**Extract provided:**
^^^^^^^^
[Haskell-cafe] hssfig: Unresolved symbols when importing a foreign library: what is the preferred way of handling?

Wed Jul 27 10:32:12 EDT 2005

I would like to collect opinions from interested people on this matter.

Background:

Hsffig parses include files (.h) and generates FFI import declarations
for every function/external variable it encounters a prototype
declaration for. The result is a .hsc file which is converted into a
Haskell source and compiled into an object file and linked into an
executable along with other application source files using ghc as
frontend (so far, hsffig is targeted to ghc users only). This object
file will contain references to all foreign functions to be imported.

Problem:

In some cases, a include file may contain prototypes of functions not
existing in the library it corresponds to. In my case, <unistd.h>
(Linux, glibc2) contains prototypes for __ftruncate and pthread_atfork
which come up unresolved when linking the executable without
additional libraries specified.

pthread_atfork is resolved when linking with -lpthread. Where is
__ftruncate defined, I don't know, and I do not really want ot know
unless I need to use this function.

Possible solutions, sorted by expected amount of work necessary to
implement (please pick one you would prefer, or suggest yours):

- leave everything as is: the executable will not be linked until the
developer finds all the libraries to resolve all the missing symbols.
That's how it works (or doesn't work) now.

- tell ld only to warn about unresolved symbols: the executable will
be built anyway, but if the unresolved function is called from under
the hood it most likely results in segfault hard to explain (which
function caused it). Only special linker option is required.

- for each foreign function imported, generate a stub which, when
called, complains loudly and aborts the program. These stubs are
placed in a separate object file and linked after all possible
libraries, so library-defined symbols always take precedence. The
disadvantage is: the developer would not know which symbols remained
unresolved when the executable was linked, only will he know when the
application crashes. I am trying to implement this now, using the
hsc2hs' #def macro to define those stub functions.
^^^^^^^^
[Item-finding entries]
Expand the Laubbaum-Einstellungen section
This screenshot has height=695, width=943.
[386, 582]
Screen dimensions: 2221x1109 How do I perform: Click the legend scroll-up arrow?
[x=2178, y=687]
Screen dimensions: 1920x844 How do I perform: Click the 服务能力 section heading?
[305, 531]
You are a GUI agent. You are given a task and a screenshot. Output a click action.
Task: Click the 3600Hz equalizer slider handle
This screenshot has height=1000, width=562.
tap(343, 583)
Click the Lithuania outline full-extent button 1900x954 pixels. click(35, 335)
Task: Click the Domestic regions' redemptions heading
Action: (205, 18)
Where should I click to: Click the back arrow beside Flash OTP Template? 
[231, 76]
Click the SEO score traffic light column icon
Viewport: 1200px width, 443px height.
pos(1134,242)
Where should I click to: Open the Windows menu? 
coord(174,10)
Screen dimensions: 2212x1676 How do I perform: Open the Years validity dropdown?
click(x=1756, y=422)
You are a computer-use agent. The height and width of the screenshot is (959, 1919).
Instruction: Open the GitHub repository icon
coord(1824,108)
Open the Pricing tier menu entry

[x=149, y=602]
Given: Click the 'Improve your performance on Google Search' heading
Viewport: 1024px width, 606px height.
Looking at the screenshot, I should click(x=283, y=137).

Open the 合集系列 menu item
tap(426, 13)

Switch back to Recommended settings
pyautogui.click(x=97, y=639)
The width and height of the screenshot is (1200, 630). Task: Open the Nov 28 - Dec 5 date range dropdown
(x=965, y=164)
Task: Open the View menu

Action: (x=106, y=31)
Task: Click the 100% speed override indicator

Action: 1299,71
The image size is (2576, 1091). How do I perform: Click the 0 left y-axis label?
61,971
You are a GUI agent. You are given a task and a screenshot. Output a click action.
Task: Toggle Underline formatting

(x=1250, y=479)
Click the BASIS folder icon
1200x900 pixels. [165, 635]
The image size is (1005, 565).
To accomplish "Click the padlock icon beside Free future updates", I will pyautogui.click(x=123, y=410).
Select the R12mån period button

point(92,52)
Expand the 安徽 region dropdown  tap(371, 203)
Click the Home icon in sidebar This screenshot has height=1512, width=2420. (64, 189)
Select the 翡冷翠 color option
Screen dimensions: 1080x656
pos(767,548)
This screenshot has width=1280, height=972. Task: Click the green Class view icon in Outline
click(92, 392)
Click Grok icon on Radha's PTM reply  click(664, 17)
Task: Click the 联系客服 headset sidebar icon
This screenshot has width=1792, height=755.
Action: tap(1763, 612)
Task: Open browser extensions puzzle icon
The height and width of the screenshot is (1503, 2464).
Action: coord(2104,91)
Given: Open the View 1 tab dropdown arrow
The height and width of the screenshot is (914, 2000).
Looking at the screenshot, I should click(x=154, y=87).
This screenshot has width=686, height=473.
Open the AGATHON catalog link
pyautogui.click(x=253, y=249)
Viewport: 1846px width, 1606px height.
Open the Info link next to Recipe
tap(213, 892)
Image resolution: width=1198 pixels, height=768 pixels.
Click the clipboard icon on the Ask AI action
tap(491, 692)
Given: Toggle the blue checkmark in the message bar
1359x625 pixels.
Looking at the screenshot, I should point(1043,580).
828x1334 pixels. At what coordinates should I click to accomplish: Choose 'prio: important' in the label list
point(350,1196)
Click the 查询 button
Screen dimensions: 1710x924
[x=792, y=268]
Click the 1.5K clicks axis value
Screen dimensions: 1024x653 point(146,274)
^^^^^^^^
**Work instructions:**
Reproduce the mailing-list post on hsffig and unresolved symbols above in full, word for word.

**Written response:**
[Haskell-cafe] hssfig: Unresolved symbols when importing a foreign library: what is the preferred way of handling?

Wed Jul 27 10:32:12 EDT 2005

I would like to collect opinions from interested people on this matter.

Background:

Hsffig parses include files (.h) and generates FFI import declarations
for every function/external variable it encounters a prototype
declaration for. The result is a .hsc file which is converted into a
Haskell source and compiled into an object file and linked into an
executable along with other application source files using ghc as
frontend (so far, hsffig is targeted to ghc users only). This object
file will contain references to all foreign functions to be imported.

Problem:

In some cases, a include file may contain prototypes of functions not
existing in the library it corresponds to. In my case, <unistd.h>
(Linux, glibc2) contains prototypes for __ftruncate and pthread_atfork
which come up unresolved when linking the executable without
additional libraries specified.

pthread_atfork is resolved when linking with -lpthread. Where is
__ftruncate defined, I don't know, and I do not really want ot know
unless I need to use this function.

Possible solutions, sorted by expected amount of work necessary to
implement (please pick one you would prefer, or suggest yours):

- leave everything as is: the executable will not be linked until the
developer finds all the libraries to resolve all the missing symbols.
That's how it works (or doesn't work) now.

- tell ld only to warn about unresolved symbols: the executable will
be built anyway, but if the unresolved function is called from under
the hood it most likely results in segfault hard to explain (which
function caused it). Only special linker option is required.

- for each foreign function imported, generate a stub which, when
called, complains loudly and aborts the program. These stubs are
placed in a separate object file and linked after all possible
libraries, so library-defined symbols always take precedence. The
disadvantage is: the developer would not know which symbols remained
unresolved when the executable was linked, only will he know when the
application crashes. I am trying to implement this now, using the
hsc2hs' #def macro to define those stub functions.